* [Exercise data]
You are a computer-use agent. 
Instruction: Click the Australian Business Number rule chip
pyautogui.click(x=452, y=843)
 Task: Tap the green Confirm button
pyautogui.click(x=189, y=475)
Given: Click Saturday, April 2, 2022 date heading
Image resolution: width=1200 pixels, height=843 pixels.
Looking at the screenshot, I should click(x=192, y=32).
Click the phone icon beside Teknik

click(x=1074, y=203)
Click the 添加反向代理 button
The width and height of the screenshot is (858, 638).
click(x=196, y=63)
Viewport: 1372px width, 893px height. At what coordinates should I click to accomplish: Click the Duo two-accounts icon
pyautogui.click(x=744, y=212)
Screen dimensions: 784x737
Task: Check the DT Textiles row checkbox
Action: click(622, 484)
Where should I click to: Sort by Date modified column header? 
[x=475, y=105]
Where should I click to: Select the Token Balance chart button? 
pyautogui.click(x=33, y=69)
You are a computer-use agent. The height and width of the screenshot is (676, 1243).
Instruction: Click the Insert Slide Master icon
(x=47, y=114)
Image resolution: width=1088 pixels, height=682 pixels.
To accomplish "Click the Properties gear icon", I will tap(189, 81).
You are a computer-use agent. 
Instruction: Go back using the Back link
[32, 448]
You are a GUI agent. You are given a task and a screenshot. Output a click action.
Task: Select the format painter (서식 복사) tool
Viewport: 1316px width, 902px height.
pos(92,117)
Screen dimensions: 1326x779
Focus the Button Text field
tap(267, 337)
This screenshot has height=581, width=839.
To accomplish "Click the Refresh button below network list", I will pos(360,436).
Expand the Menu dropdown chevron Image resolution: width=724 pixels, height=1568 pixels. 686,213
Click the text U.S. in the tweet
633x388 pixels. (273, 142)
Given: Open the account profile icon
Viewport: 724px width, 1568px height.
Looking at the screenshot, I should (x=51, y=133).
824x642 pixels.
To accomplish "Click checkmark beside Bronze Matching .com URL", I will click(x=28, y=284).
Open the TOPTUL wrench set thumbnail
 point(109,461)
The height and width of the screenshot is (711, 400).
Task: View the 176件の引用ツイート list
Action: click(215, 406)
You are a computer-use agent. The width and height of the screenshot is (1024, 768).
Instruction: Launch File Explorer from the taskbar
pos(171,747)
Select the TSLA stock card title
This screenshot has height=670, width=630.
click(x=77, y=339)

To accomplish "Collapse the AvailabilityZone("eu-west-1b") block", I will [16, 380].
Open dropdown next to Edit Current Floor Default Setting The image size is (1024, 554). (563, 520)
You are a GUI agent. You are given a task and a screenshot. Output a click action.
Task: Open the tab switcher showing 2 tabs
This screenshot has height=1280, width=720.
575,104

* [Requirement]
Considering only the material above, set down every line from the one with "Instruction: Click the Australian" to the one with "824x642 pixels.", inclusive, exactly as written.

* [Your response]
Instruction: Click the Australian Business Number rule chip
pyautogui.click(x=452, y=843)
 Task: Tap the green Confirm button
pyautogui.click(x=189, y=475)
Given: Click Saturday, April 2, 2022 date heading
Image resolution: width=1200 pixels, height=843 pixels.
Looking at the screenshot, I should click(x=192, y=32).
Click the phone icon beside Teknik

click(x=1074, y=203)
Click the 添加反向代理 button
The width and height of the screenshot is (858, 638).
click(x=196, y=63)
Viewport: 1372px width, 893px height. At what coordinates should I click to accomplish: Click the Duo two-accounts icon
pyautogui.click(x=744, y=212)
Screen dimensions: 784x737
Task: Check the DT Textiles row checkbox
Action: click(622, 484)
Where should I click to: Sort by Date modified column header? 
[x=475, y=105]
Where should I click to: Select the Token Balance chart button? 
pyautogui.click(x=33, y=69)
You are a computer-use agent. The height and width of the screenshot is (676, 1243).
Instruction: Click the Insert Slide Master icon
(x=47, y=114)
Image resolution: width=1088 pixels, height=682 pixels.
To accomplish "Click the Properties gear icon", I will tap(189, 81).
You are a computer-use agent. 
Instruction: Go back using the Back link
[32, 448]
You are a GUI agent. You are given a task and a screenshot. Output a click action.
Task: Select the format painter (서식 복사) tool
Viewport: 1316px width, 902px height.
pos(92,117)
Screen dimensions: 1326x779
Focus the Button Text field
tap(267, 337)
This screenshot has height=581, width=839.
To accomplish "Click the Refresh button below network list", I will pos(360,436).
Expand the Menu dropdown chevron Image resolution: width=724 pixels, height=1568 pixels. 686,213
Click the text U.S. in the tweet
633x388 pixels. (273, 142)
Given: Open the account profile icon
Viewport: 724px width, 1568px height.
Looking at the screenshot, I should (x=51, y=133).
824x642 pixels.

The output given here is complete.